▶ _QUÉ DEBES HACER_
Prolonga el fragmento de página sobre Arrupe, el General de los jesuitas, empezando justo después de su última oración.

▶ _FRAGMENTO DE PÁGINA_

= = =

Contó de la entereza de los japoneses a los que llegó a operar con unas tijeras de cocina, sin anestesia, sin que se les escapara un grito de dolor.
Dicen que fue aquella experiencia de muerte lo que "cambió el alma" de Arrupe, que ya no sería igual después de la tragedia de Hiroshima, vivida en primera persona.
Lo que puedo testimoniar es que, acabado el programa, los técnicos no querían separarse de Arrupe.
Uno de ellos que tenía a una hija gravemente enferma y que era al inicio el que más presumía de ateo y pretendía divertirse con el General de los jesuitas, llegó a llevar, de escondidas de sus colegas, a la Curia generalicia, una carta pidiendo a Arrupe que "rezara por ella". Le incluyó en la carta una foto de la muchacha.
Arrupe, por lo que pude saber de él en aquellas largas semanas de convivencia con él, tenía la convicción de que el Concilio, que había hecho perder a la Compañía unos siete mil jesuitas, fue el que acabó cambiándola.

= = =

▶ _INFORMACIÓN PROPORCIONADA_
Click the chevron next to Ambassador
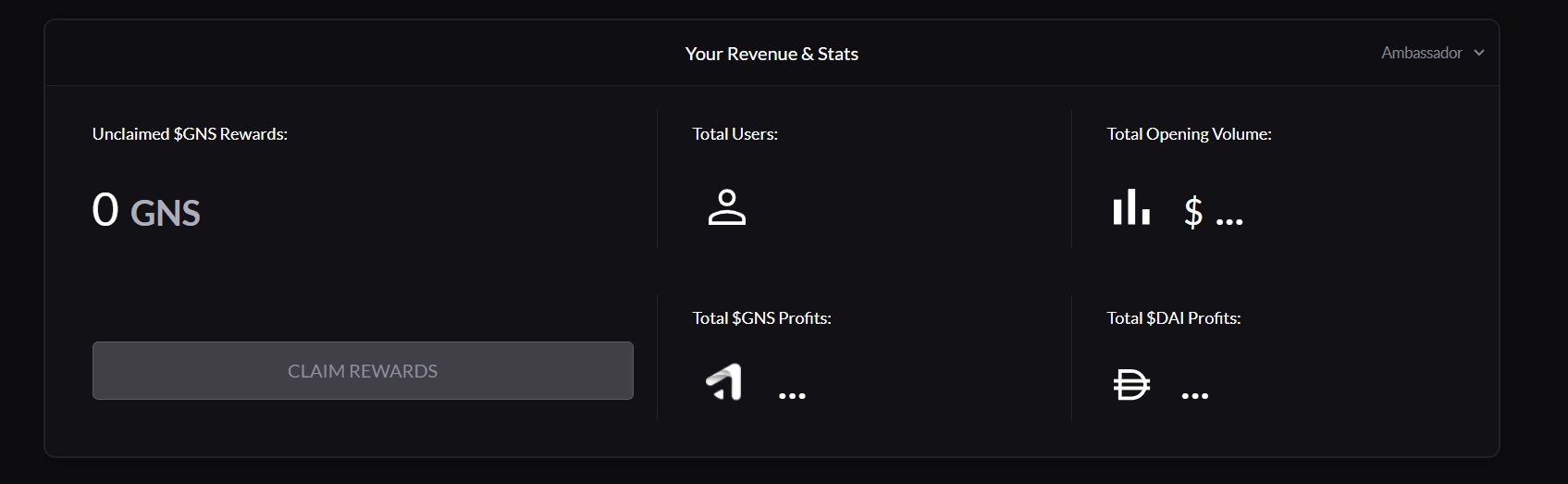1568x484 pixels. coord(1479,53)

= = =

▶ _TAREA RESUELTA_
Una mañana que no pudimos filmar porque el programa era a color y empezó a llover, me quedé a solas con él y me contó que después del Concilio Vaticano II, la Compañía que él dirigía, viendo actuar al Opus Dei, era como mirarse al espejo para decir: "Así fuimos y así no podemos seguir siendo". Se refería a que la Compañía estaba antes del Concilio más interesada y preocupada con las élites de la sociedad que con los pobres.
Y fue entonces cuando Arrupe abrió la Compañía a una "revolución social", permitiendo a sus religiosos mojarse en los movimientos de liberación política de América Latina, que para Juan Pablo II era llevarles "a la izquierda".
Aquello costó a la Compañía caro. Vio a muchos de sus sacerdotes perseguidos y asesinados por los escuadrones de la muerte organizados por los militares.
Hoy, es un papa jesuita, del continente de las Américas, el que pide a la Iglesia que salga de sus palacios y se vaya a mancharse de barro a la periferia del mundo como él lo hacía en Buenos Aires.
De haber estado vivo, Arrupe no habría necesitado arrodillarse a los pies de Francisco para pedir perdón por haber querido, más de 40 años antes, hacer con la Compañía, lo que Francisco exige hoy de la Iglesia.
Nada, pues, de extrañar que pueda ser el primer papa jesuita quien coloque a los ojos del mundo, como ejemplo de santidad, a aquel jesuita vasco que hoy no creería a sus ojos, viendo lo que sus hermanos de hoy están viendo: un papa que ha rechazado los palacios pontificios para vivir en un hotel para religiosos, donde le es más fácil encontrarse con sacerdotes y obispos que llegan de la periferia de la Iglesia con los que nunca se habría encontrado de vivir encerrado en los palacios vaticanos.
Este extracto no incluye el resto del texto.